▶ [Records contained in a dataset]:
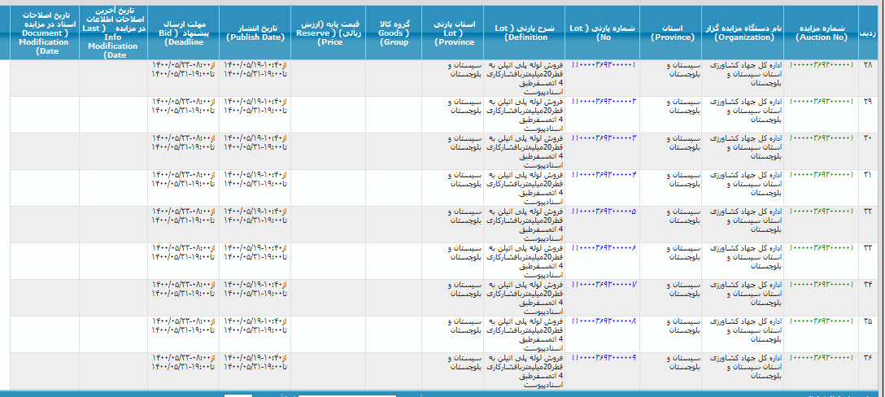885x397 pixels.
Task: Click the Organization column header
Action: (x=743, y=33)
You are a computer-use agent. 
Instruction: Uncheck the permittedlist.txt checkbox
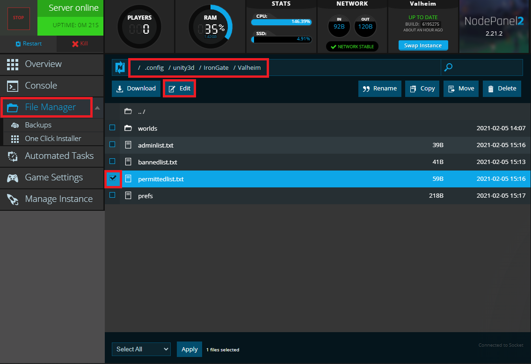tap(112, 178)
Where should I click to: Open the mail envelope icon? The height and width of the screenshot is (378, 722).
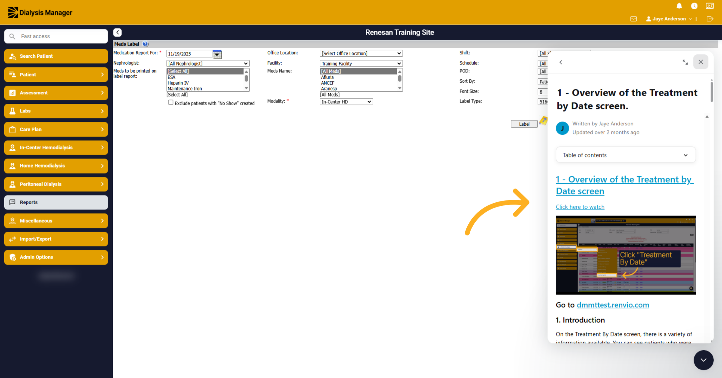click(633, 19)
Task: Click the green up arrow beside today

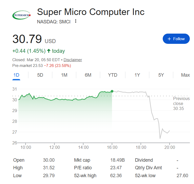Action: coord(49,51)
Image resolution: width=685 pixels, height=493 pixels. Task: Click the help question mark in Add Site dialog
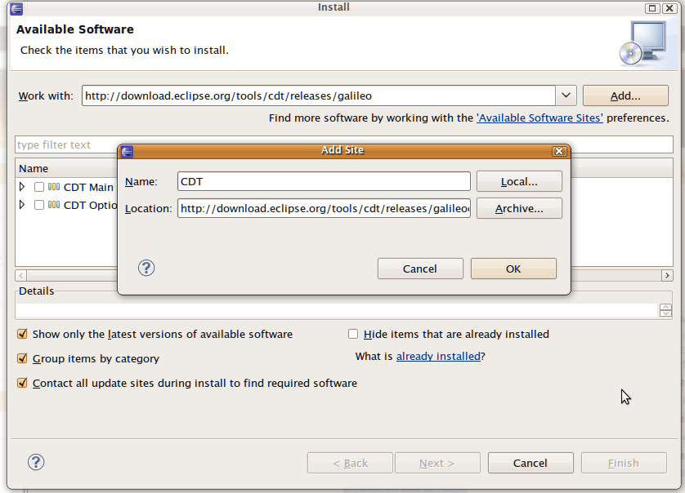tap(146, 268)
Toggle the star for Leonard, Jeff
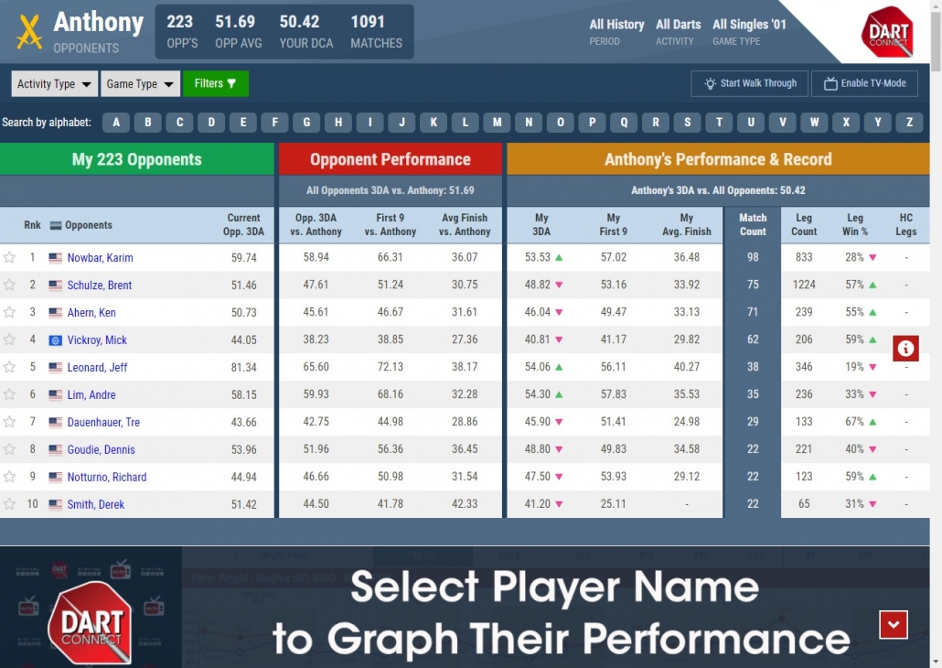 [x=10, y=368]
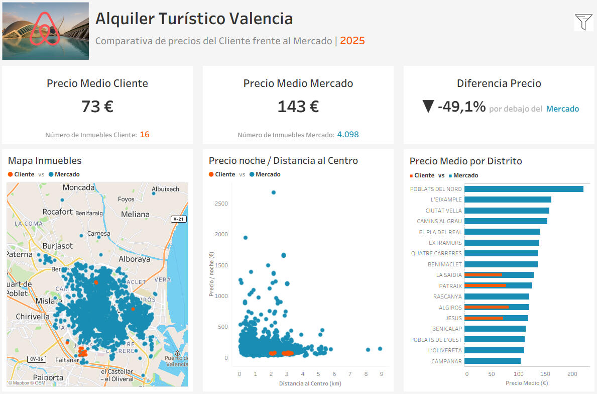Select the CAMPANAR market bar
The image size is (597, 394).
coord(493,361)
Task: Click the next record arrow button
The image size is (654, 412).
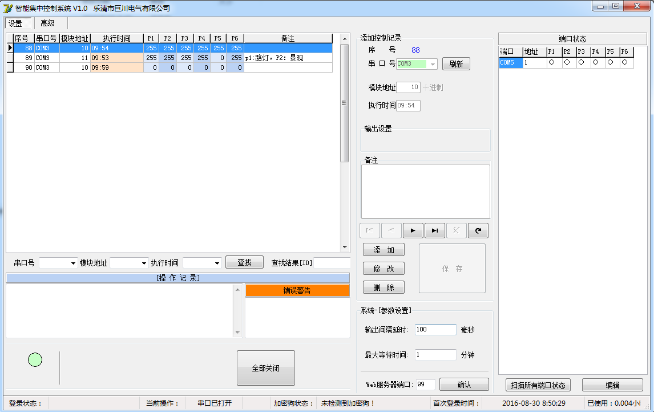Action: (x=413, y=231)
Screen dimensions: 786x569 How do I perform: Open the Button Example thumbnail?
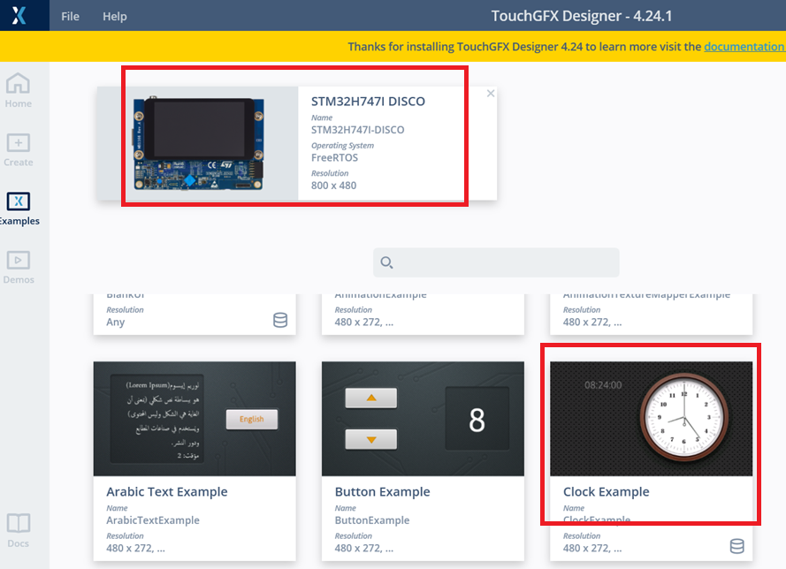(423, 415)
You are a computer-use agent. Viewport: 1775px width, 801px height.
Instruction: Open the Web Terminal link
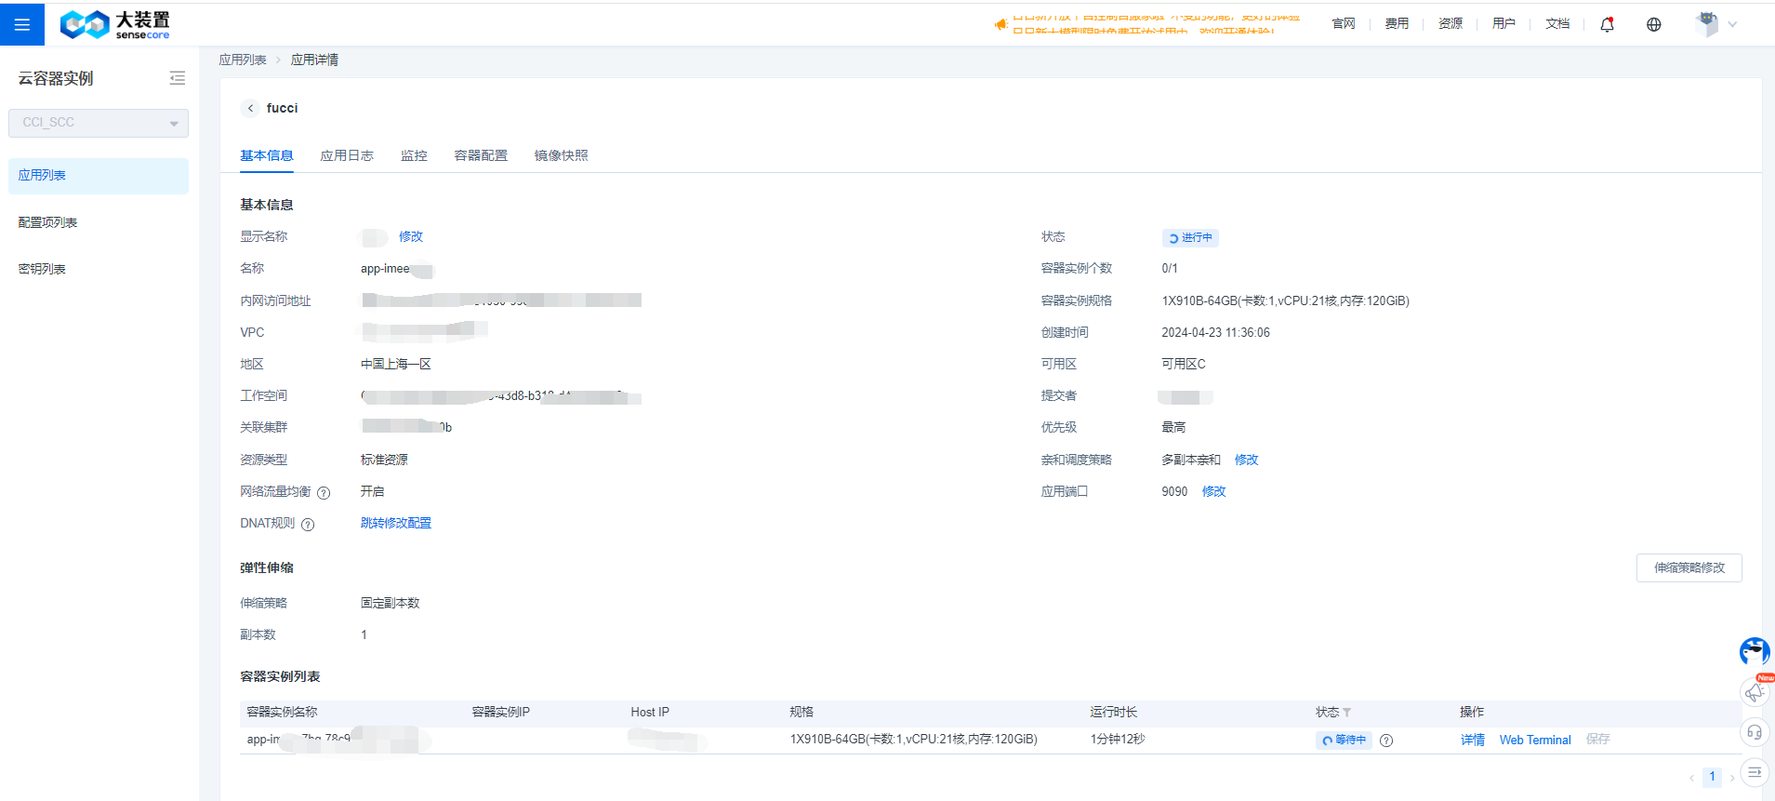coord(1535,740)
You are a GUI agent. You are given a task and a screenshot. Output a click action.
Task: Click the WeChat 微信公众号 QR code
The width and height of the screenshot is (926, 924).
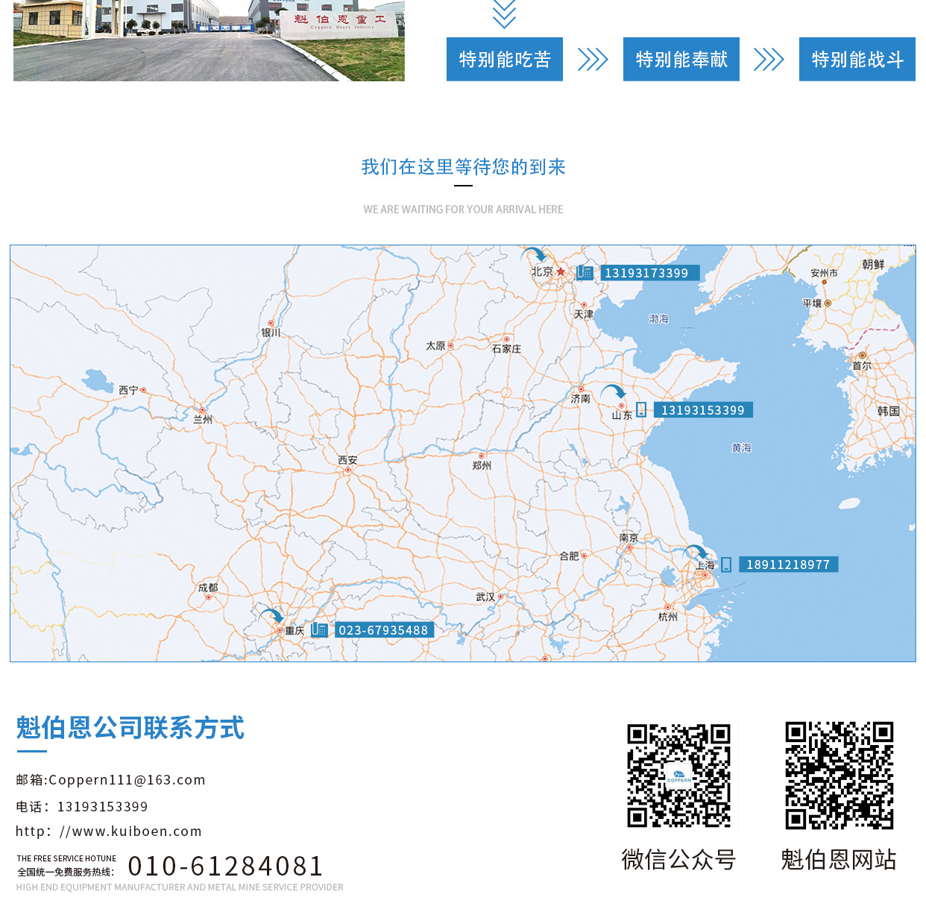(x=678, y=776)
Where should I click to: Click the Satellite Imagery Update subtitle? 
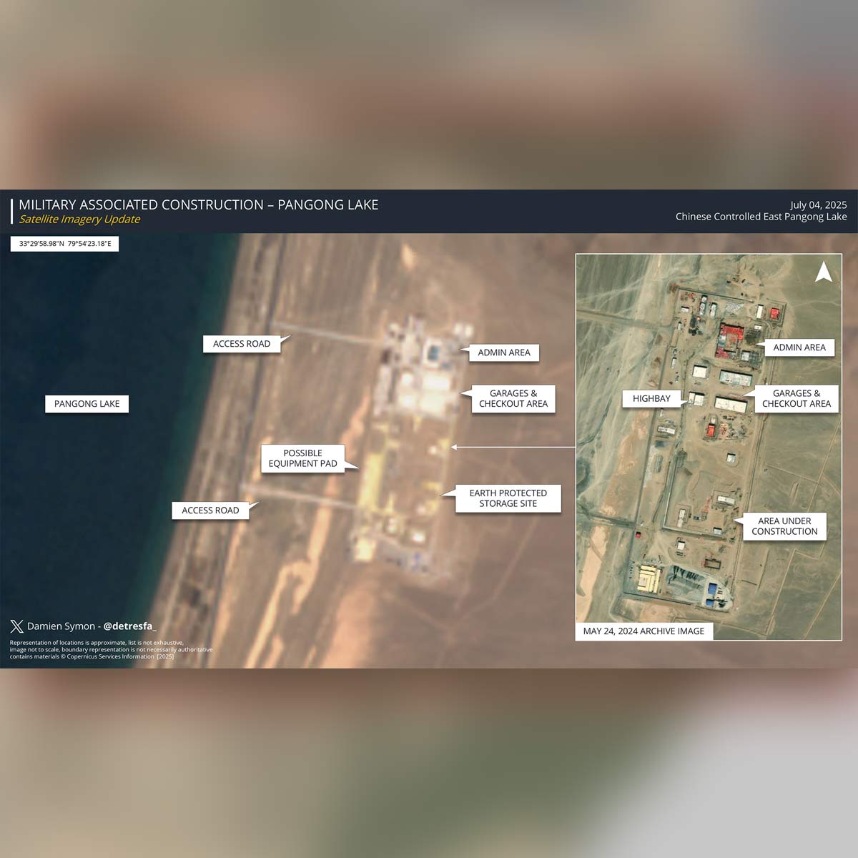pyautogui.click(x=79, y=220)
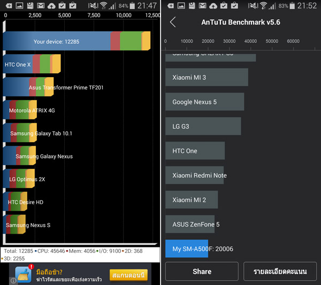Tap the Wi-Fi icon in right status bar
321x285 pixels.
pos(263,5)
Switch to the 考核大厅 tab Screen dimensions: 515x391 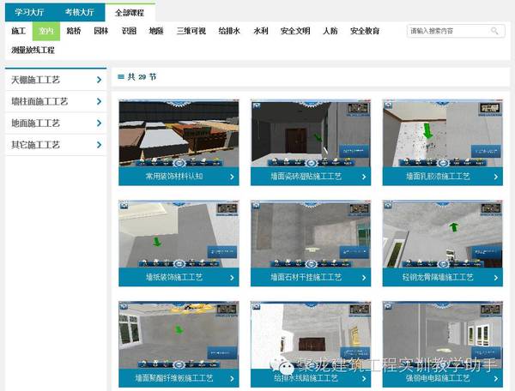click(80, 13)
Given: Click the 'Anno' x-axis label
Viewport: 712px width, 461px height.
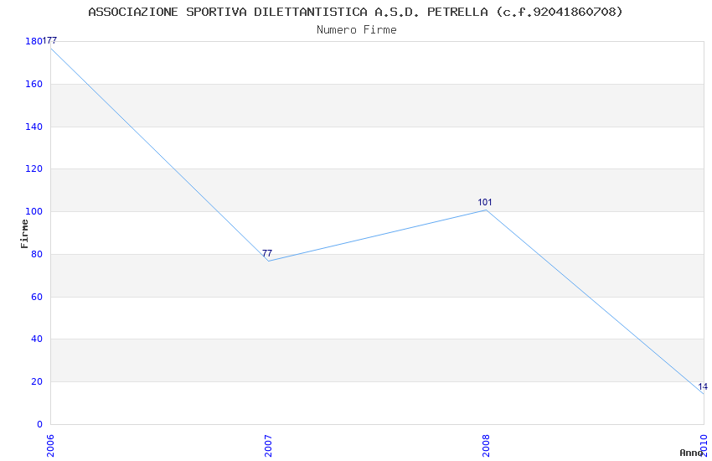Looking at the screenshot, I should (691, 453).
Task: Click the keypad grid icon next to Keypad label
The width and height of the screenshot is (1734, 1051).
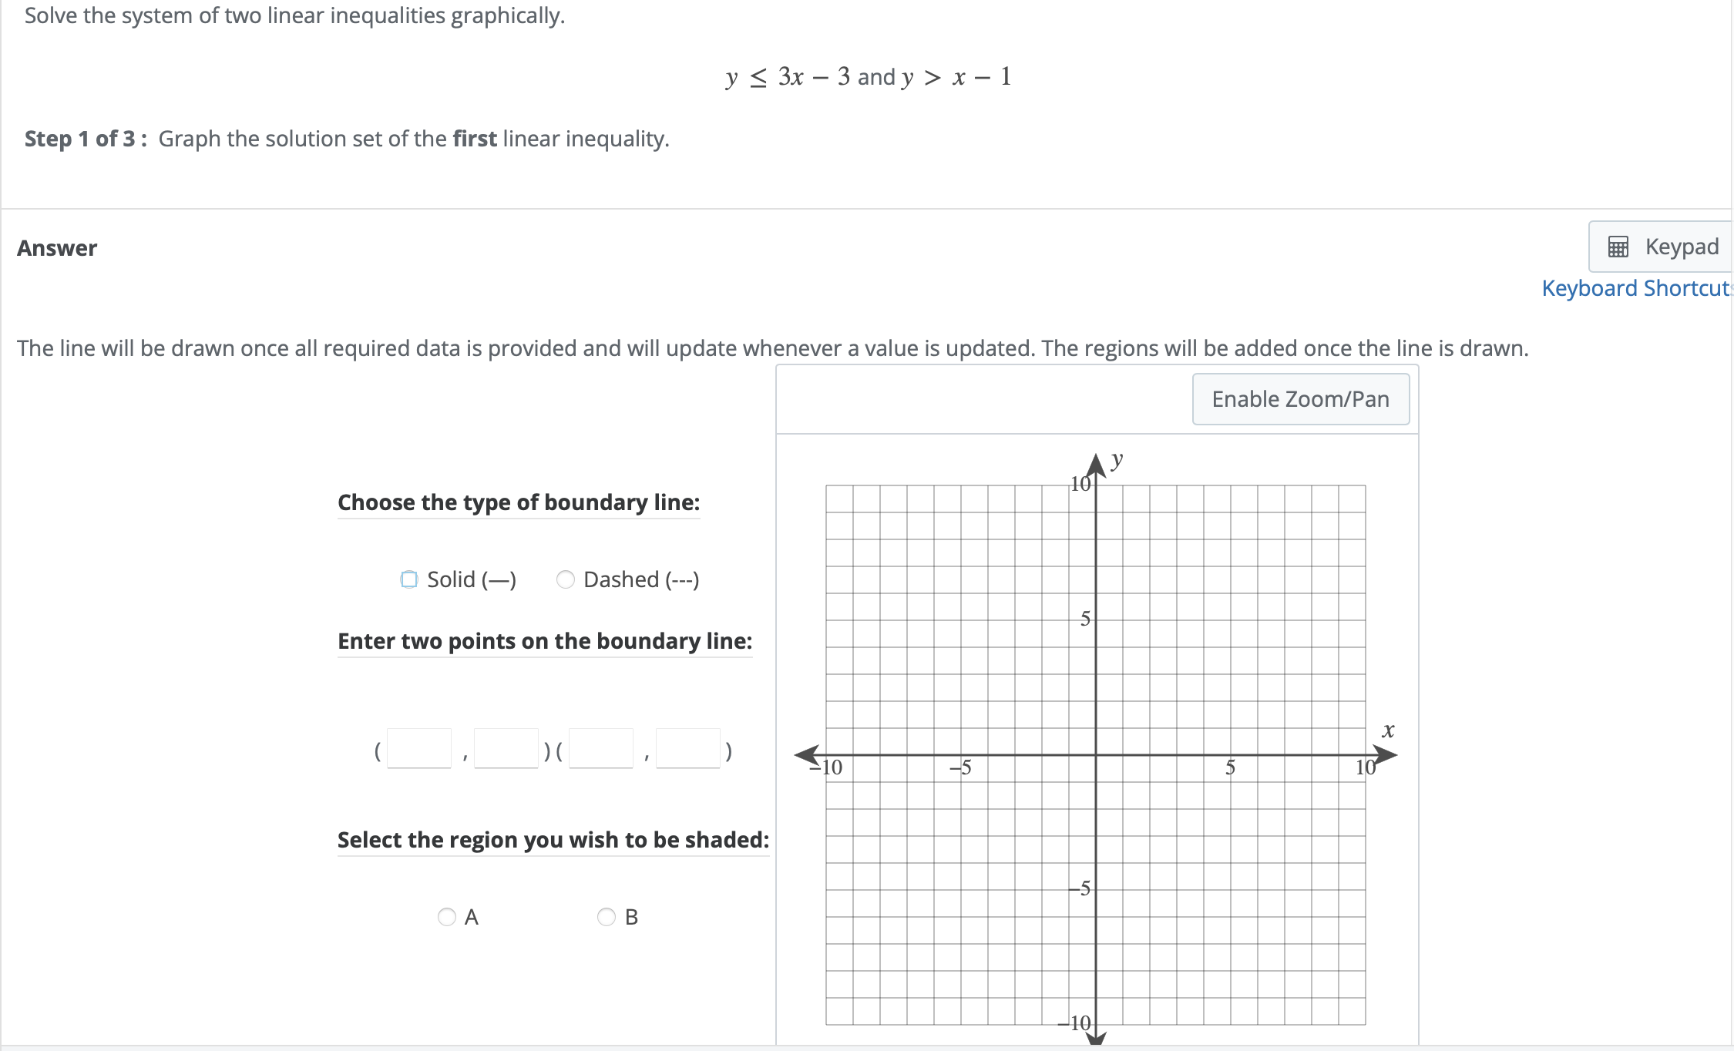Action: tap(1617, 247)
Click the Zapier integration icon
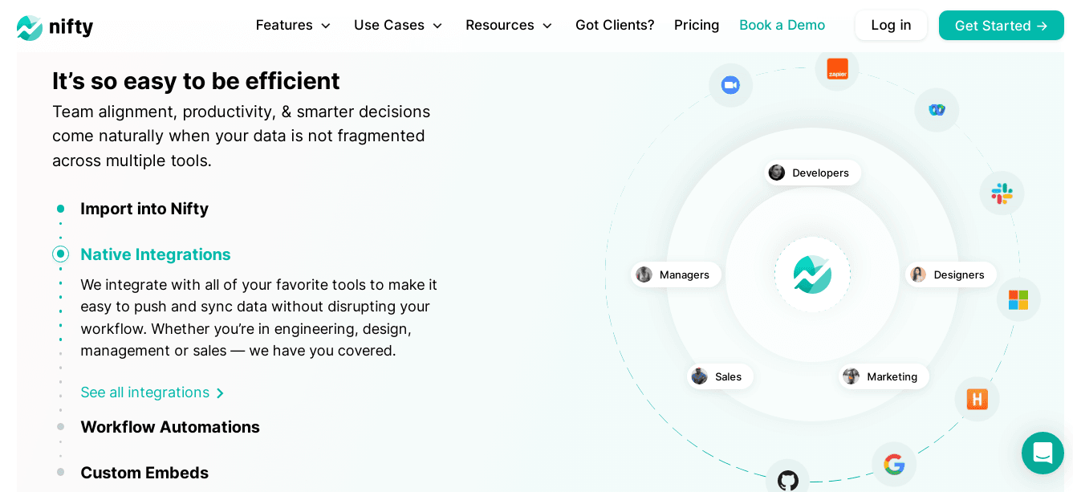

▶ [Instructions to follow]:
A faithful copy is needed of the lines from the one containing "The width and height of the screenshot is (1734, 1051)." through the last line of the data above, with pictures left out.

▶ [Written answer]:
The width and height of the screenshot is (1734, 1051).
Action: tap(1617, 247)
Click the Zapier integration icon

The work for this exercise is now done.